• **Try it**: With the line that contains "This screenshot has width=973, height=1232." as the final line, return every line from the start of the data below exactly.

START Data for review

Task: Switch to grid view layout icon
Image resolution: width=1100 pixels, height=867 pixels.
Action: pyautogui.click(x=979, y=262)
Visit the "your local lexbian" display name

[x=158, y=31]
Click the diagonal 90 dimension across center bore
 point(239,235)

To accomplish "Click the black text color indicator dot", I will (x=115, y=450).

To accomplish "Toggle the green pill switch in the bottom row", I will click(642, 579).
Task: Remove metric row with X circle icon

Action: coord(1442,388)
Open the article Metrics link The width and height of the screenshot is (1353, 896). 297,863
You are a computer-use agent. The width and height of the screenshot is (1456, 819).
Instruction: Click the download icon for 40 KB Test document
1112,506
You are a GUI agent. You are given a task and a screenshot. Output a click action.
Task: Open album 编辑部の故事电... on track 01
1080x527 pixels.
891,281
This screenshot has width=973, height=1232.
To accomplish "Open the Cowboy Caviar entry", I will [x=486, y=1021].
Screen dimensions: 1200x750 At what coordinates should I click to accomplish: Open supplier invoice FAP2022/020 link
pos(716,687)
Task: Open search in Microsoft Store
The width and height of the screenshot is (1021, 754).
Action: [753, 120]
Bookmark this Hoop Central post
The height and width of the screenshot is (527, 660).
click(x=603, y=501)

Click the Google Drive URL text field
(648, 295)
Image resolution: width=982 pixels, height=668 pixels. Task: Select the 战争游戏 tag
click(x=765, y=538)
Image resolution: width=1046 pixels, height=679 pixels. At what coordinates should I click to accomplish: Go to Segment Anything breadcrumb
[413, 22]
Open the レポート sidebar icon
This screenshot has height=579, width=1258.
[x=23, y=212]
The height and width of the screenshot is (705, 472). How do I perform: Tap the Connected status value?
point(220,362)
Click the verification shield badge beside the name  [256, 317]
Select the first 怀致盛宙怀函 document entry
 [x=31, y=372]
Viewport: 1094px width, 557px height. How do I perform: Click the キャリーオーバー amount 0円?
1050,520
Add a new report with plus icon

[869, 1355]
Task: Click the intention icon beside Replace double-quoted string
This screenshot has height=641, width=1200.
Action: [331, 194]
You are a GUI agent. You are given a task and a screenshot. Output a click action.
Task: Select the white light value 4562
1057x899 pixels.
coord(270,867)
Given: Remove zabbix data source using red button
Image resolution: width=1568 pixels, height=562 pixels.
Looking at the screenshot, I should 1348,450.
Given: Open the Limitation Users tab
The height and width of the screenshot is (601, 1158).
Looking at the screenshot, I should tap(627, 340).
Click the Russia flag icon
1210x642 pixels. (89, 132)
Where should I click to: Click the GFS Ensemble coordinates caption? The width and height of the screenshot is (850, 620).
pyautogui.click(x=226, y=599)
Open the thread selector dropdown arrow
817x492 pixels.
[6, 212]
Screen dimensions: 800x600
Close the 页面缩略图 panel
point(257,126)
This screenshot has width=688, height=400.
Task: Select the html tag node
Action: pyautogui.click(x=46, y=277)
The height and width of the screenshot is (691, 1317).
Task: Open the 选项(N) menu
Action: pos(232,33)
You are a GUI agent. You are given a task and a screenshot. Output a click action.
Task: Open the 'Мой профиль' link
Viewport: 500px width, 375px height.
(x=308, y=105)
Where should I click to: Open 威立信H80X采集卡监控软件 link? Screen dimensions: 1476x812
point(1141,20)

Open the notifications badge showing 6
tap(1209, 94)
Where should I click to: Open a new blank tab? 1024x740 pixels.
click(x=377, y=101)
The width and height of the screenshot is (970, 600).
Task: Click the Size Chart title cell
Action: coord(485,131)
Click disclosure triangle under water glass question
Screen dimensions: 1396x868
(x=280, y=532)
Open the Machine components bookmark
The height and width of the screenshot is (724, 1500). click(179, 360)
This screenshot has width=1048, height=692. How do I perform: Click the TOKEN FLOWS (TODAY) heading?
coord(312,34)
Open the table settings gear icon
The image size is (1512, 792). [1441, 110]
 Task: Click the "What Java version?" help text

END Data for review

• **Answer**:
Task: Switch to grid view layout icon
Image resolution: width=1100 pixels, height=867 pixels.
Action: pyautogui.click(x=979, y=262)
Visit the "your local lexbian" display name

[x=158, y=31]
Click the diagonal 90 dimension across center bore
 point(239,235)

To accomplish "Click the black text color indicator dot", I will (x=115, y=450).

To accomplish "Toggle the green pill switch in the bottom row", I will click(642, 579).
Task: Remove metric row with X circle icon

Action: coord(1442,388)
Open the article Metrics link The width and height of the screenshot is (1353, 896). 297,863
You are a computer-use agent. The width and height of the screenshot is (1456, 819).
Instruction: Click the download icon for 40 KB Test document
1112,506
You are a GUI agent. You are given a task and a screenshot. Output a click action.
Task: Open album 编辑部の故事电... on track 01
1080x527 pixels.
891,281
This screenshot has width=973, height=1232.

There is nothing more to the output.